In einer Ansprache an die Nation nach einer Kabinettssitzung drohte Recep Tayyip Erdogan, Maßnahmen zu ergreifen, falls die mutmaßlichen Verstöße der syrischen Regierung in der Provinz Idlib anhalten.

“Die Türkei bleibt einem Abkommen mit Russland verpflichtet und wird der Aggression des (syrischen) Regimes nicht weichen”, sagte Erdogan.

“Sollte das Regime, das gegen den Waffenstillstand und andere Bedingungen des Abkommens verstoßen hat, auf diese Weise fortfahren, wird es einen Preis mit hohen Verlusten zahlen”, fügte er hinzu.

Erdogans Kommentare kamen inmitten von Berichten über begrenzte syrische Verstöße und den Austausch von Feuer zwischen Truppen und von der Türkei unterstützten Oppositionskräften, obwohl der Waffenstillstand größtenteils zu halten schien.

Das Waffenstillstandsabkommen wurde am 5. März zwischen Russland und der Türkei vermittelt, die die gegnerischen Seiten im Syrienkonflikt unterstützen.
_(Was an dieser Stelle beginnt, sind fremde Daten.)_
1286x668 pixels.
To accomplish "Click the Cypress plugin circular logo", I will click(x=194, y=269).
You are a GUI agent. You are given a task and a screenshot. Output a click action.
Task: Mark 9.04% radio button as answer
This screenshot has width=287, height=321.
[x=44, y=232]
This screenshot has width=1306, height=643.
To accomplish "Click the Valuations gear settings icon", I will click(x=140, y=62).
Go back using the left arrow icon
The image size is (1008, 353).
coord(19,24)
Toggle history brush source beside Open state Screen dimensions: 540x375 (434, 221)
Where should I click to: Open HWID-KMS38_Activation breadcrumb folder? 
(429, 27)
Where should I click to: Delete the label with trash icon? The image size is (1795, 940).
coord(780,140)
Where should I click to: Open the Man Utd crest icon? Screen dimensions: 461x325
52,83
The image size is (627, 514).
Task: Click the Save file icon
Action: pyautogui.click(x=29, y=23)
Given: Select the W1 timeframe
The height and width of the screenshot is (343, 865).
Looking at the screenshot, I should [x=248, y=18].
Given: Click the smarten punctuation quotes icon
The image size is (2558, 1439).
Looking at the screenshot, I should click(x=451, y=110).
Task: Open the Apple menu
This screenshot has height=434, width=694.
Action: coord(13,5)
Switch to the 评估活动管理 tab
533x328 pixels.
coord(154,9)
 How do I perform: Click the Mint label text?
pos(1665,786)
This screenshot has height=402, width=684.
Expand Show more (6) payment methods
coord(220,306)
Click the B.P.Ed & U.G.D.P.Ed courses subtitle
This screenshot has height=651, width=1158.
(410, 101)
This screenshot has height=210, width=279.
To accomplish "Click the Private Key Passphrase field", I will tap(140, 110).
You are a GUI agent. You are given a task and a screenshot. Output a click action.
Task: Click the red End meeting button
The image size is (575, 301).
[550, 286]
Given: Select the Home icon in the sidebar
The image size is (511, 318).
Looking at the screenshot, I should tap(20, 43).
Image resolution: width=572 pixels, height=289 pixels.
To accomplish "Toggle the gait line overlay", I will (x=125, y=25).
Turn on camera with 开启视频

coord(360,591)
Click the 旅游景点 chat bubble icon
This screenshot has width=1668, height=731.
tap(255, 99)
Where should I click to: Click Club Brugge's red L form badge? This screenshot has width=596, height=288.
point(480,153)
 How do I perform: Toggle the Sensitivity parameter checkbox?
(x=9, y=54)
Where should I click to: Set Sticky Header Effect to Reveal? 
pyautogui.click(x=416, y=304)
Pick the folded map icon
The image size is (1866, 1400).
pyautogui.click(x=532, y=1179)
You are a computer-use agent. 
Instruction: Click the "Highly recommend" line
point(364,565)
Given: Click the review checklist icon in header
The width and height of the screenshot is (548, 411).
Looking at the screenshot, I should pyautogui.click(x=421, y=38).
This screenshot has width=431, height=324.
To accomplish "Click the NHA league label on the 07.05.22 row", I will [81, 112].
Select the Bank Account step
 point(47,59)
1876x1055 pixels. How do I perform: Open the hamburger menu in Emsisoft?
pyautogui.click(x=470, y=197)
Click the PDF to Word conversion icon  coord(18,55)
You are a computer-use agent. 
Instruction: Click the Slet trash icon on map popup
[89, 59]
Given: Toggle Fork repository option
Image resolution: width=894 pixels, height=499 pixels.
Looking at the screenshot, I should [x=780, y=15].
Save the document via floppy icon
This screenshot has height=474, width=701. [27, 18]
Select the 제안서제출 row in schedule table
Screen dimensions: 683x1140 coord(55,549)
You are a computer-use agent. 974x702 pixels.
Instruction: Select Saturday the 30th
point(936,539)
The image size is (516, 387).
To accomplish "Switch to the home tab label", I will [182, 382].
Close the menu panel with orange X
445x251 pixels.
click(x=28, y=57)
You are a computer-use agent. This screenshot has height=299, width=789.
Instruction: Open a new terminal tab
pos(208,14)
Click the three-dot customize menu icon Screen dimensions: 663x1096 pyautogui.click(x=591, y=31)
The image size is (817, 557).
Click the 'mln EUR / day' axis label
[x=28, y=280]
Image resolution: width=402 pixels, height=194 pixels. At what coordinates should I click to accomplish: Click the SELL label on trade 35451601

Der Deal stoppte eine dreimonatige Offensive der syrischen Regierung in der letzten Rebellenhochburg des Landes. Diese von Russland unterstützte Offensive tötete Hunderte Zivilisten und vertrieb fast eine Million Menschen in der Provinz Idlib. Die Türkei unterstützt einige Oppositionsgruppen in Idlib.

Zusätzlich zur Beendigung der Kämpfe sah das Abkommen vor, die Militanten aus einer Pufferzone auf beiden Seiten einer lebenswichtigen Autobahn zu drängen, die durch das Territorium der Rebellen führt.